DOD policy for service members is contained in Department of Defense Directive 1344.10, Political Activities for Members of the Armed Forces. It is DOD policy to encourage members of the armed forces to carry out the obligations of citizenship while keeping with the traditional concept that members on active duty should not engage in partisan political activity. All members of the armed forces, including active-duty members, members of the reserve components not on active duty, and retired members are prohibited from wearing military uniforms at political campaign or election events.
As the secretary said in his ethics video, both active-duty service members and civilian employees must understand federal rules and DOD policies pertaining to political activities. Service members and employees should direct any questions to their supervisors or their supporting legal office, said a senior official in DOD’s Standards of Conduct Office.
For particulars and more in-depth information concerning political activities, check out DOD Directive 1344.10 for service members and the U.S. Office of Special Counsel website for civilian employees.
Ethics and Leadership
In his ethics video, and in previous ethics messages to the department, Esper emphasized the importance of leaders regularly training their subordinates in the importance of maintaining ethical standards.
“Maintaining the hard-earned trust and confidence of the American people requires us to avoid any action that could imply endorsement of a political party, political candidate or campaign by any element of the department,” he said.

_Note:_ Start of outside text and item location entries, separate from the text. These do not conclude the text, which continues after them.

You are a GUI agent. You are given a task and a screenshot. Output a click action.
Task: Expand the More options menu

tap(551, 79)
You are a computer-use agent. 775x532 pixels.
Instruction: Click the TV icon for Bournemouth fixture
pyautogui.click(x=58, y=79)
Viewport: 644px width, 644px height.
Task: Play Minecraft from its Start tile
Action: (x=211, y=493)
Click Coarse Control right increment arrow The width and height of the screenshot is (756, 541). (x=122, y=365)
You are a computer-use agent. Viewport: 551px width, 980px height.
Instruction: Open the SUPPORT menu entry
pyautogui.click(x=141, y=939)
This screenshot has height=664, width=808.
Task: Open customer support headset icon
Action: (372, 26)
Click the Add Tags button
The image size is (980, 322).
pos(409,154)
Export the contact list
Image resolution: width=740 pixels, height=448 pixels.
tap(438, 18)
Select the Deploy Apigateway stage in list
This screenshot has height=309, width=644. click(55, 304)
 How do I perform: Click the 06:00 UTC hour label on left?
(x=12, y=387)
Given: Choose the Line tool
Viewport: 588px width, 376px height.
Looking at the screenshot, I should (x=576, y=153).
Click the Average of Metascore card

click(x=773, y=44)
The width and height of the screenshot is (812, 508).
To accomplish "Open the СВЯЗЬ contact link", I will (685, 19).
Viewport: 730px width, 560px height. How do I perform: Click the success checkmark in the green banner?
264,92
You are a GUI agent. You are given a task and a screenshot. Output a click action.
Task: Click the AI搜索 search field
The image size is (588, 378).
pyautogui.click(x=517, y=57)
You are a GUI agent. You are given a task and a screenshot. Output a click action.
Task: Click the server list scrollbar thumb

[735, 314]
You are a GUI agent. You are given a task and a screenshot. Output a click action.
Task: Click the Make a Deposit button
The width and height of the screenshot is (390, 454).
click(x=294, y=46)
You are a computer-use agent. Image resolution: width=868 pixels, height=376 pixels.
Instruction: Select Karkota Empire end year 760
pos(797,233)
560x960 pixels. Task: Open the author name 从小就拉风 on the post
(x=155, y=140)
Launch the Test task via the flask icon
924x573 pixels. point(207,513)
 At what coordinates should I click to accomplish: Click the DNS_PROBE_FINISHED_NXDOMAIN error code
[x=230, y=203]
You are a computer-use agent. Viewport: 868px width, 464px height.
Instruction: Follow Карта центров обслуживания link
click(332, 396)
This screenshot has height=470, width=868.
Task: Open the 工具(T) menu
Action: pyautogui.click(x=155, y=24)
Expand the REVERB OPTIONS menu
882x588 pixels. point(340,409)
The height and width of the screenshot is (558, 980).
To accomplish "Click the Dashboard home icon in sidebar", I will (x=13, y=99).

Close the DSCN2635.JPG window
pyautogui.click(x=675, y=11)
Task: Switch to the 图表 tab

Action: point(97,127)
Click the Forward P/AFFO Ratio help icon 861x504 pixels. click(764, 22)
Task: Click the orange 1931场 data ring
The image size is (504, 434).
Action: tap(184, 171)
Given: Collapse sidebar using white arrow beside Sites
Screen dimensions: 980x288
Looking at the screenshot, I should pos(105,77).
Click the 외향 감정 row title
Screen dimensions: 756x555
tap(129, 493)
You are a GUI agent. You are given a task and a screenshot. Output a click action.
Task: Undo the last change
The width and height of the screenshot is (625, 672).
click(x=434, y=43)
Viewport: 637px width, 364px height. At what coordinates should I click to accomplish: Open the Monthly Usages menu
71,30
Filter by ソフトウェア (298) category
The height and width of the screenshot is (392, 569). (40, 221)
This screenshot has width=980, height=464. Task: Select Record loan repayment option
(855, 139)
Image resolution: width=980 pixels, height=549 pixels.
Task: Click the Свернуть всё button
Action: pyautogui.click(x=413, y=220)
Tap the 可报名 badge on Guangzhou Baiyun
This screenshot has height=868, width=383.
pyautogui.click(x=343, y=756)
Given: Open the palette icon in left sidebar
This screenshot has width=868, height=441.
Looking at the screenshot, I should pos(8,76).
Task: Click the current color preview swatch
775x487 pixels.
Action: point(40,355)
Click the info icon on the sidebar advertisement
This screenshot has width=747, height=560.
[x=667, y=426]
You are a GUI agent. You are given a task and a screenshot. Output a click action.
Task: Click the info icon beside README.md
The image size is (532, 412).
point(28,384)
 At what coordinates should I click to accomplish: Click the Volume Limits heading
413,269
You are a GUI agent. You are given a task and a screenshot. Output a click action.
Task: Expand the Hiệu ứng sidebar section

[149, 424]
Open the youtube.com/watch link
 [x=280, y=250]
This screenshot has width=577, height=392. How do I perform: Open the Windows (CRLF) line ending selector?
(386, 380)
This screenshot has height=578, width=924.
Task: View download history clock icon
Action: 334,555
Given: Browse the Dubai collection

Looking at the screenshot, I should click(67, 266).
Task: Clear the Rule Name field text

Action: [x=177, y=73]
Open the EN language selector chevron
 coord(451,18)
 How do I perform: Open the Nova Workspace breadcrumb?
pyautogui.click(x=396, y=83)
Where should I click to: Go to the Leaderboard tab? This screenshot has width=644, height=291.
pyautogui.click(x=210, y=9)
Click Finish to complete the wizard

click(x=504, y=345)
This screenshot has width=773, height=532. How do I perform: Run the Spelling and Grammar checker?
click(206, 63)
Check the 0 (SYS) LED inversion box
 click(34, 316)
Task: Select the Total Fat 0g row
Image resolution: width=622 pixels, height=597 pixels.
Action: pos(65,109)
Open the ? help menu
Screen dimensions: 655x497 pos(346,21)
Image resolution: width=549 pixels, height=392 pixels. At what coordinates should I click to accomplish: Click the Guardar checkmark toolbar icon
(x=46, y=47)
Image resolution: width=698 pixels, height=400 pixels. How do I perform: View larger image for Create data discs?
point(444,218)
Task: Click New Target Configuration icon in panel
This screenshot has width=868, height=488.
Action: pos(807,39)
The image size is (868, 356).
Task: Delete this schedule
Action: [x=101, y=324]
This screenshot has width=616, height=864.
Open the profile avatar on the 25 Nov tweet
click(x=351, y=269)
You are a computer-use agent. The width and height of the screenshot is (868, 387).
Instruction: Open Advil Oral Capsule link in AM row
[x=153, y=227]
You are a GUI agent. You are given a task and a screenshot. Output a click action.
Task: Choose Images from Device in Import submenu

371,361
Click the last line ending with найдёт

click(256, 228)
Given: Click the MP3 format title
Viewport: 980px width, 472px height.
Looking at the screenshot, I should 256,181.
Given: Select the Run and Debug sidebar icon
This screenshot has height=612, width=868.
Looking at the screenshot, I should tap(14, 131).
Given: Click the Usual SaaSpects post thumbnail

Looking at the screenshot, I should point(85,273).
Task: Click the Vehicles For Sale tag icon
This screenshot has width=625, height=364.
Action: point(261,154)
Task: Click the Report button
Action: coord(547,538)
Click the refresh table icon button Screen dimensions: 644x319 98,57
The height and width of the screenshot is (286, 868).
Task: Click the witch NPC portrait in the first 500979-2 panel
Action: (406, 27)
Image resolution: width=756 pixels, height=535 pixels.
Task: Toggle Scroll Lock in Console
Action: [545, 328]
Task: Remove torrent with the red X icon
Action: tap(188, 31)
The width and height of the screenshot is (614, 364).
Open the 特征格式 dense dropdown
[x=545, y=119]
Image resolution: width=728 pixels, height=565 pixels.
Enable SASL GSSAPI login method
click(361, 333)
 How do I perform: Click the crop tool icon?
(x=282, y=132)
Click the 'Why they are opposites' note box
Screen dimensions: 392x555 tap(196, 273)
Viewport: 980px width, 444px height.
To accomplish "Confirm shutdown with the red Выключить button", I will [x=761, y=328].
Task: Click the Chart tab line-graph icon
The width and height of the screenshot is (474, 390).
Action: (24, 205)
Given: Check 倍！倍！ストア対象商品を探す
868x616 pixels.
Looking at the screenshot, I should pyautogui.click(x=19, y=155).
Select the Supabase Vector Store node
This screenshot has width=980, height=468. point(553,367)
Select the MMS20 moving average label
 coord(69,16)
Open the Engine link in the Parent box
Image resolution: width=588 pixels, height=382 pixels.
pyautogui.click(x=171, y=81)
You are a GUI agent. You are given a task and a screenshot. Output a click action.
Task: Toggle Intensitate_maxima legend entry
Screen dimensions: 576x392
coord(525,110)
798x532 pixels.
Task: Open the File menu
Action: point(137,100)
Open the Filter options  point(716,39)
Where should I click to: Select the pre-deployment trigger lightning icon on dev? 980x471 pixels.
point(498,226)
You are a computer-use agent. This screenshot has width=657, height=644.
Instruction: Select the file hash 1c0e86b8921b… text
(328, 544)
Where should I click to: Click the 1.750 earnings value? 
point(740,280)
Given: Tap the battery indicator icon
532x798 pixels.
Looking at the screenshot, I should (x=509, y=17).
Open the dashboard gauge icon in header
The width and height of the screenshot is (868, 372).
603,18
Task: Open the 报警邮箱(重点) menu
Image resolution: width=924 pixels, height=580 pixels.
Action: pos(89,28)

“As the secretary has stated, we must continuously train and prepare so that we are ready to do what is right when ethical dilemmas arise,” said Scott Thompson, director of DOD’s Standards of Conduct Office. “Training is not a one-time event. The secretary expects department leaders to be personally involved in training their organizations, and to talk about examples of ethical decision-making, good and bad. In addition to annual ethics training, leaders should routinely make conversations about ethics a natural part of meetings and engagements with personnel.”
As leaders, teammates and colleagues, all must inspire one another by setting the right example of ethical conduct, Thompson emphasized.
“Shortly after taking office, Secretary Esper reminded DOD personnel that each of us takes a solemn oath to support and defend the Constitution. The department’s mission imparts a special responsibility on each of us to serve with the utmost integrity and be vigilant in protecting the duties and confidences with which we have been entrusted,” he added. “To ensure we are ready to do what is right when ethical dilemmas arise, we must train and prepare ourselves.”
Editor’s note: Katie Lange of Defense Media Activity contributed to this report.